Long before the term was used to refer to city apartments, a condominium was a plot of land shared by more than one country. It wasn't common and could be messy (New Caledonia comes to mind, shared by two colonial powers), but it wasn't open warfare either. After WW II, we got used to clean-looking nation-state boundaries. But this hasn't worked in Israel and Palestine, and it doesn't look like it's close to working. So let's think outside of the box and go back to the condominium idea. What if there were two countries and three geographic areas? One would be Israel, one would be Palestine, and one would be shared by both.
The 1947 UN Partition Plan led to the creation of Israel as a state but, lacking the support of the U.K., did not actually go into effect. Under the Partition Plan, Israel was to be given a rather small amount of land, but it, along with a shared Jerusalem, was home to almost all of the region's Jews. The two states would have open borders, share roads and some infrastructure, and citizens of either country could remain in place on either side. It was a plan for a peaceful coexistence -- and only would work if both sides were willing to coexist peacefully. But extremists on both sides didn't like it. And that's led to ongoing war.
This is a basic 1947 Partition Plan map, drawn in a GIS. The areas given to Israel (shown here in yellow) were predominantly Jewish at that point in time, but few Jews lived in the Palestinian (dark) areas:
Israel's settlement policy has made it very hard to draw reasonable boundaries for a simple two-state solution. Sure, they could be evacuated, but the Israelis aren't prepared to do that. What they've left behind is an archipelago on the West Bank, offering little more than a bantustan to the Palestinians. Obviously that's a no-go, and President Obama was right to say that the settlement policy has to end. But the settlements exist, some turning into sizable cities. A few that are near the Green Line could be traded for (Palestine gets other land in exchange), but some, like Ariel, jut deeply into the West Bank.
And at the same time, there are still Palestinians who want to return to the homes they or their families were evicted from in the 1947 war. Israel has been telling the Founding Myth for years, that somehow the local Arabs were welcome to stay but told to leave by evil Arab leaders. (I got that in Jewish Sunday School in the 1960s.) That is now known to be a lie. They were forced out. But allowing them to return to Israel proper, in a 2-state solution, could have "demographic consequences".
So here's the idea. Take areas that are virtually 100% Israeli, which are basically behind the 1947 borders of the proposed small Jewish state, and leave them as purely Israeli -- the Blue Zone. Take areas that are virtually 100% Palestinian, which include Gaza and the West Bank areas that aren't settled by Israelis (but ignoring "outposts" that even most right-wing Israeli government officials say are illegal), and leave them as purely Palestinian -- the Green Zone. (That'll be close to what the PA has control over now.) Those two zones should constitute a minority of the land area. Neither gets Jerusalem to itself. Neither includes the strategic Jordan Valley.

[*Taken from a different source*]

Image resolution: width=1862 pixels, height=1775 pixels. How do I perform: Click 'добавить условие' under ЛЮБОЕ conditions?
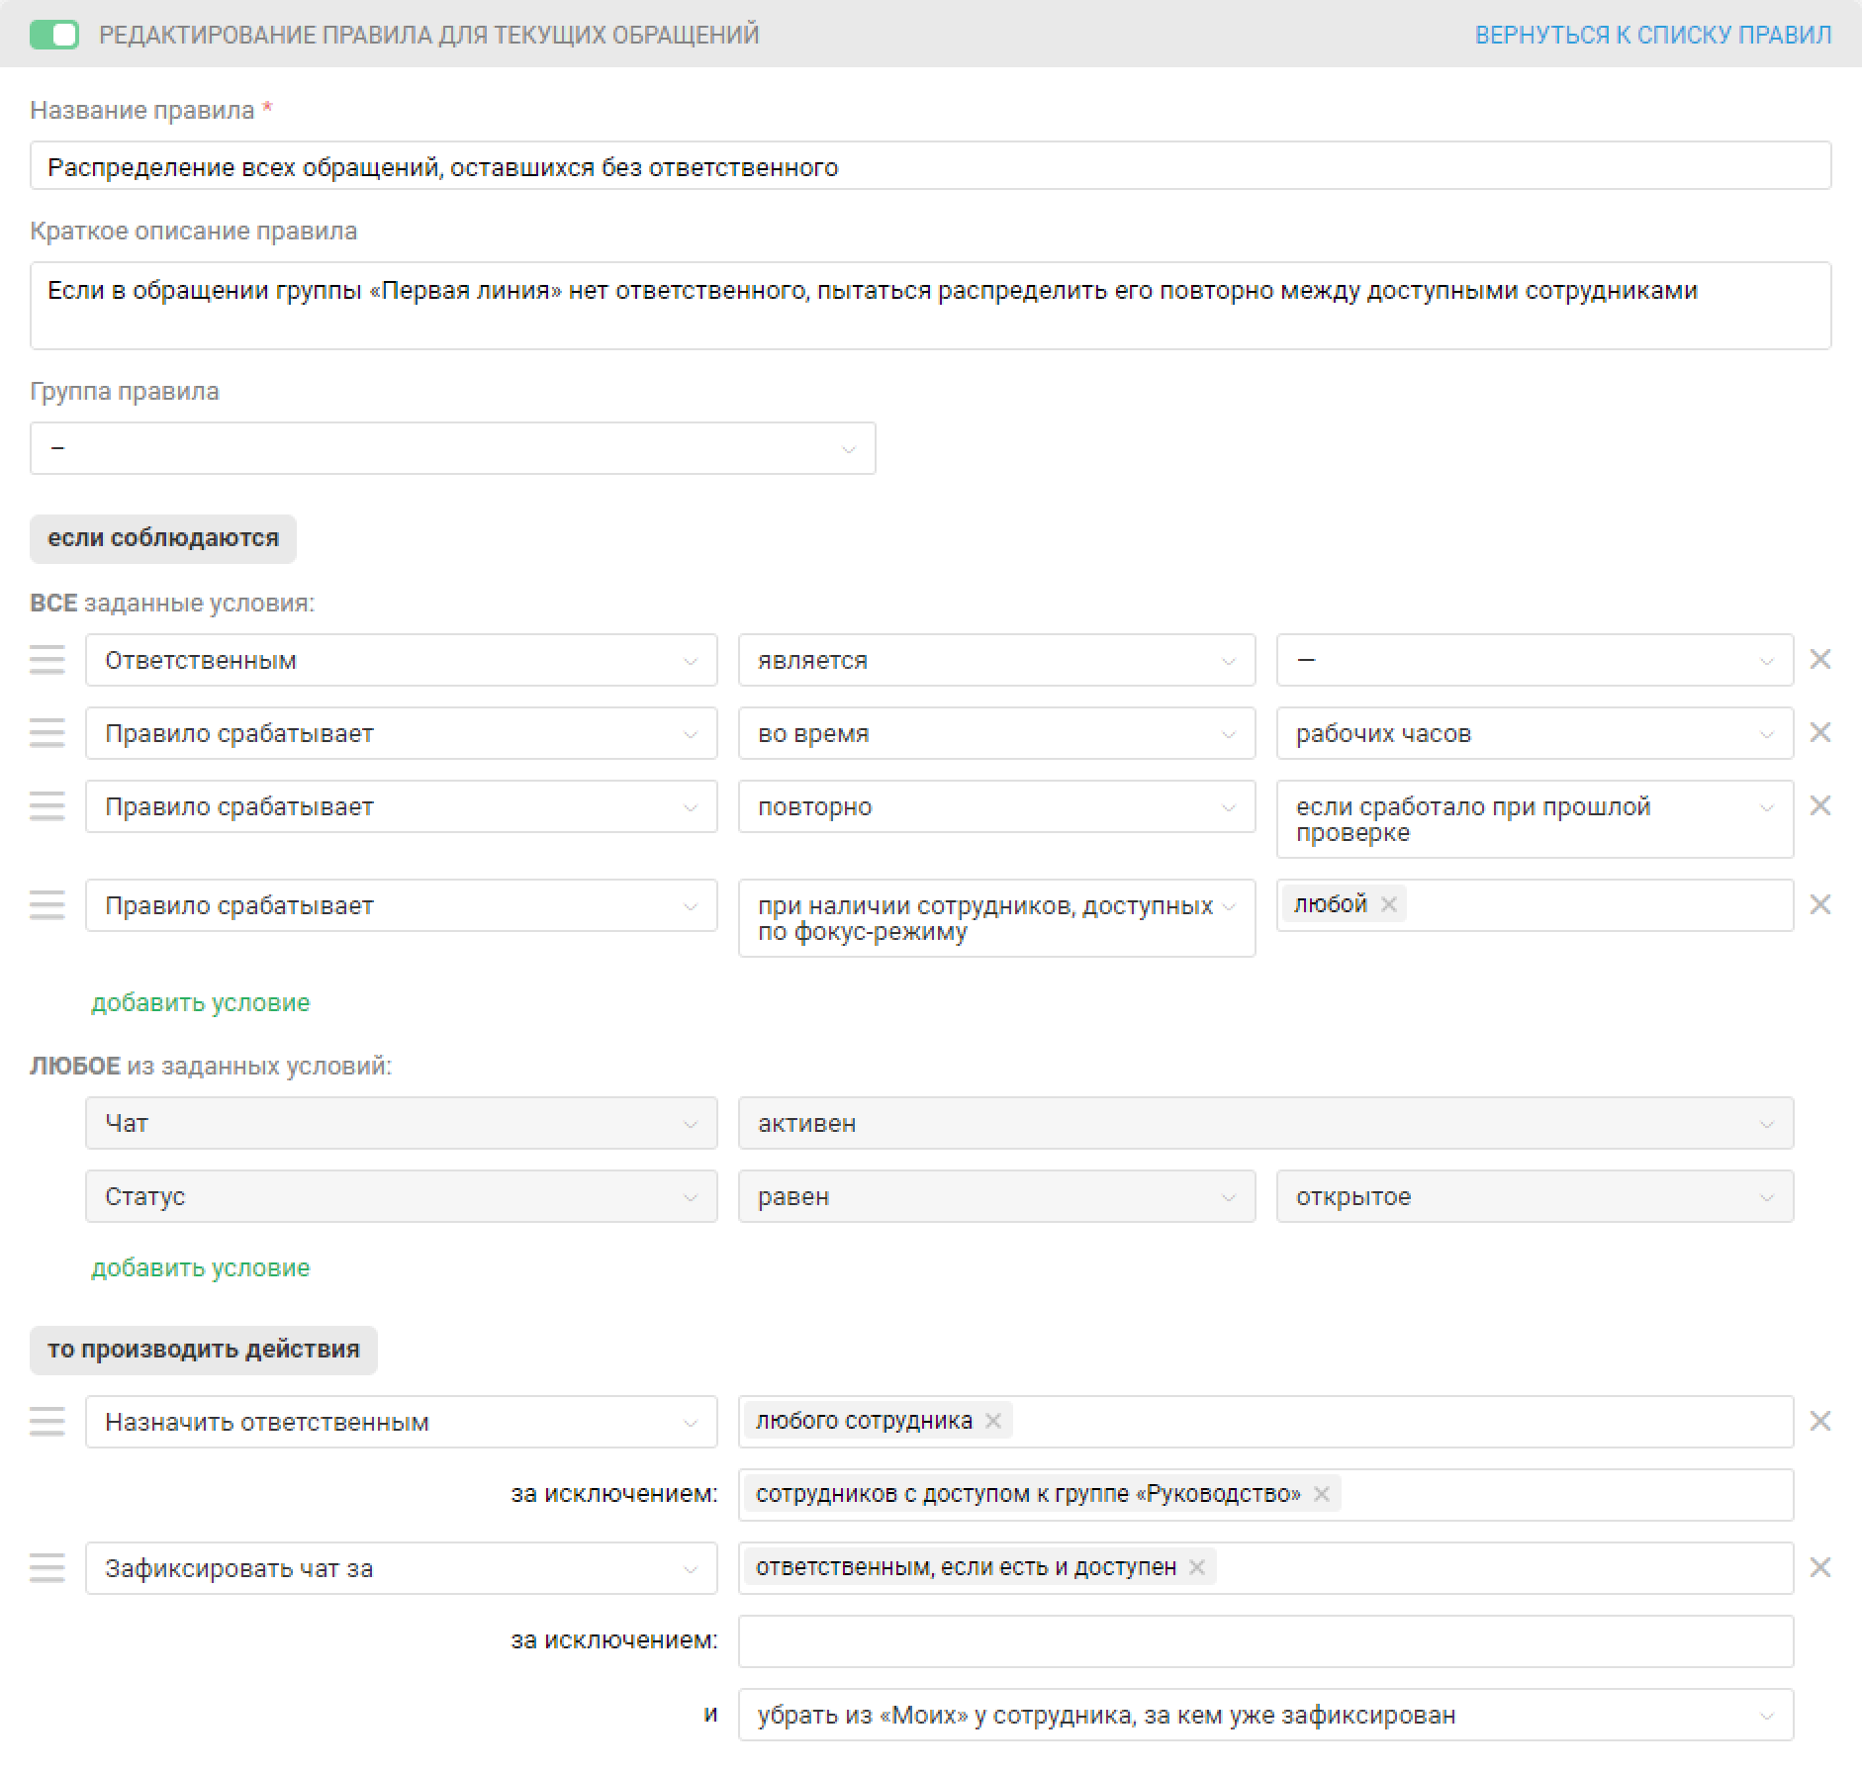201,1267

Most of the post-1949 borders of Israel are shown in the condominium, as they house most Israeli Arabs who should have some choice as to ultimate status. This is a sketch, of course; exact lines would need to be drawn by consensus:
The key issue for national ownership often boils down to land. Settlements are placed in areas where Israelis find weak Ottoman or British land tenure records. (Ottoman land tenure in Palestine was revised in the 1830s to give much ownership of what had been communal land to absentee landlords, a change not widely accepted by the Palestinians themselves.) So the Blue and Green zones are subject to their respective national land tenure systems. The rest of the area is left as the Condominium of Cisjordan. (Sometimes "Cisjordan" refers to the West Bank, but here, and traditionally, it is the whole area west of the Jordan River, just as "Transjordan" became the post-1967 Hashemite Kingdom. I can't think of a better name.) It is part of both countries. So its land tenure controversies may have to be settled by an international commission.
Here is an example of how the Blue and Green zones could be drawn, compared to the pre-1967 Green Line. Israeli-Arab areas and West Bank settlements are both in the condominium zone.
There will be no walls, and there will be freedom of movement and employment in and between all three areas. (Palestinians could work in Israel and vice-versa. No borders, no checkpoints.) All highways, railroads, and seaports will be part of the condominium, not either country, so travel need not follow special corridors. Residents would vote in and pay income tax and receive benefits like schools and health care from their own country, though, with business taxation in the condominium divided. The two police forces would have to cooperate. The two countries end up with essentially one larger, more powerful economy.
It seems a little impractical, but just not as impractical as any other proposed alternative.